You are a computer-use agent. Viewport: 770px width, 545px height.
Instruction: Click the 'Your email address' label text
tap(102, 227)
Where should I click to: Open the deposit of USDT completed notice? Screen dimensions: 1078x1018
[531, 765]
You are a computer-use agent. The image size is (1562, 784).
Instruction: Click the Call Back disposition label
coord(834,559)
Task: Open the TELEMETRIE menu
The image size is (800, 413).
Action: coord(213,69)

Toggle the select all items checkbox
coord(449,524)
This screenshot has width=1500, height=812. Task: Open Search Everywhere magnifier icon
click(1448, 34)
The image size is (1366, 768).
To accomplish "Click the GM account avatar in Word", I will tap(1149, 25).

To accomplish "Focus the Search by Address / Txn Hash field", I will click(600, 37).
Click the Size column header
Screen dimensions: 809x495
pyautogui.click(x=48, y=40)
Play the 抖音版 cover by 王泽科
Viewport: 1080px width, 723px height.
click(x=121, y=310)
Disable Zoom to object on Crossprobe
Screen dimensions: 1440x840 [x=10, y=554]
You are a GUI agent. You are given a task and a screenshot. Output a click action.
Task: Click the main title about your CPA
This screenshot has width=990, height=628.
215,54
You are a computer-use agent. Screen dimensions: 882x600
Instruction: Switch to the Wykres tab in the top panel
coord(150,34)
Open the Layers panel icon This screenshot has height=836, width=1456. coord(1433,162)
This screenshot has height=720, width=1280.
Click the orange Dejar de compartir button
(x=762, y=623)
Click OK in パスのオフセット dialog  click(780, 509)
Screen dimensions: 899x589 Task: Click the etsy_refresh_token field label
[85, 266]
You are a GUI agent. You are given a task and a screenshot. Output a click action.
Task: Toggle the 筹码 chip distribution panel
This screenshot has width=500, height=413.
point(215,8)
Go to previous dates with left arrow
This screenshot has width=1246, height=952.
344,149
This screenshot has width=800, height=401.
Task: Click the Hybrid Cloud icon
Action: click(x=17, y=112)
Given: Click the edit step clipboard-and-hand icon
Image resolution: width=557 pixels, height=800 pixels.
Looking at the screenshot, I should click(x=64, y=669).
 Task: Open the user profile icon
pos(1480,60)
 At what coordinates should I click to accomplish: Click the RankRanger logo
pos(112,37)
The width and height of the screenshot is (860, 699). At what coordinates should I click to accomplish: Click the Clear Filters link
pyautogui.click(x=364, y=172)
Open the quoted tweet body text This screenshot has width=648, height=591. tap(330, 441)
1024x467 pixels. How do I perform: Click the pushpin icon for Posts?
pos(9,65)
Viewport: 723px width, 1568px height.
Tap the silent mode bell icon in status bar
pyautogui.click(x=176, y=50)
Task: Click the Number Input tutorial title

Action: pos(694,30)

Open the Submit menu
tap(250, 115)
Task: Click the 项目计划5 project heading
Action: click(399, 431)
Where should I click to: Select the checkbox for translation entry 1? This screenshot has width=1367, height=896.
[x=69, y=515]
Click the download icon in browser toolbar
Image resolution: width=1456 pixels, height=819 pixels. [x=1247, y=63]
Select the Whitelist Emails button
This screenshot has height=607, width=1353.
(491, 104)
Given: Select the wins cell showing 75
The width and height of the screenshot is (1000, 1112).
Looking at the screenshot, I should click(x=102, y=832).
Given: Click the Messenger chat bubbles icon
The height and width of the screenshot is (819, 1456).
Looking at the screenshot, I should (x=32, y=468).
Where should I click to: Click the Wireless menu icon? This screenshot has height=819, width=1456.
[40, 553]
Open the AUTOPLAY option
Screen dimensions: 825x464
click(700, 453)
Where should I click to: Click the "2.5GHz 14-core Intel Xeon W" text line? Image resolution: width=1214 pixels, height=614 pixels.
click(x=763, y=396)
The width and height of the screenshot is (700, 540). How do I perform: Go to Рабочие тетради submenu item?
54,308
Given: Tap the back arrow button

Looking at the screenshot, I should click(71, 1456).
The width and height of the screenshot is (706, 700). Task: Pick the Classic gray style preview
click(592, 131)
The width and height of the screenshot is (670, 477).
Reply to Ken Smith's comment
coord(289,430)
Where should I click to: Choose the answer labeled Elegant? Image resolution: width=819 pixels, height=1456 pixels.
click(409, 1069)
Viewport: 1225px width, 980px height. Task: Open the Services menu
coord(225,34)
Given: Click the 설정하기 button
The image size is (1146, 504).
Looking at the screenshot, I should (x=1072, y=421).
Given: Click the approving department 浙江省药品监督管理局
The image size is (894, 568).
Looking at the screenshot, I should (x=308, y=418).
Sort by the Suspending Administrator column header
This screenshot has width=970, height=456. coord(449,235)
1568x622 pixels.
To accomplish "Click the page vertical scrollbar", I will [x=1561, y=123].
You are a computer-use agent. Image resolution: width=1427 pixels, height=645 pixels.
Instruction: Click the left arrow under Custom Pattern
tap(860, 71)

————————

**Goal**. Copy the lines from the one that contains "pixels, height=614 pixels." through the last line, changing "Given" to "Request" and leaving everything else as it is.

**Written solution**.
Where should I click to: Click the "2.5GHz 14-core Intel Xeon W" text line? Image resolution: width=1214 pixels, height=614 pixels.
click(x=763, y=396)
The width and height of the screenshot is (700, 540). How do I perform: Go to Рабочие тетради submenu item?
54,308
Request: Tap the back arrow button

Looking at the screenshot, I should click(71, 1456).
The width and height of the screenshot is (706, 700). Task: Pick the Classic gray style preview
click(592, 131)
The width and height of the screenshot is (670, 477).
Reply to Ken Smith's comment
coord(289,430)
Where should I click to: Choose the answer labeled Elegant? Image resolution: width=819 pixels, height=1456 pixels.
click(409, 1069)
Viewport: 1225px width, 980px height. Task: Open the Services menu
coord(225,34)
Request: Click the 설정하기 button
The image size is (1146, 504).
Looking at the screenshot, I should (x=1072, y=421).
Request: Click the approving department 浙江省药品监督管理局
The image size is (894, 568).
Looking at the screenshot, I should (x=308, y=418).
Sort by the Suspending Administrator column header
This screenshot has width=970, height=456. coord(449,235)
1568x622 pixels.
To accomplish "Click the page vertical scrollbar", I will [x=1561, y=123].
You are a computer-use agent. Image resolution: width=1427 pixels, height=645 pixels.
Instruction: Click the left arrow under Custom Pattern
tap(860, 71)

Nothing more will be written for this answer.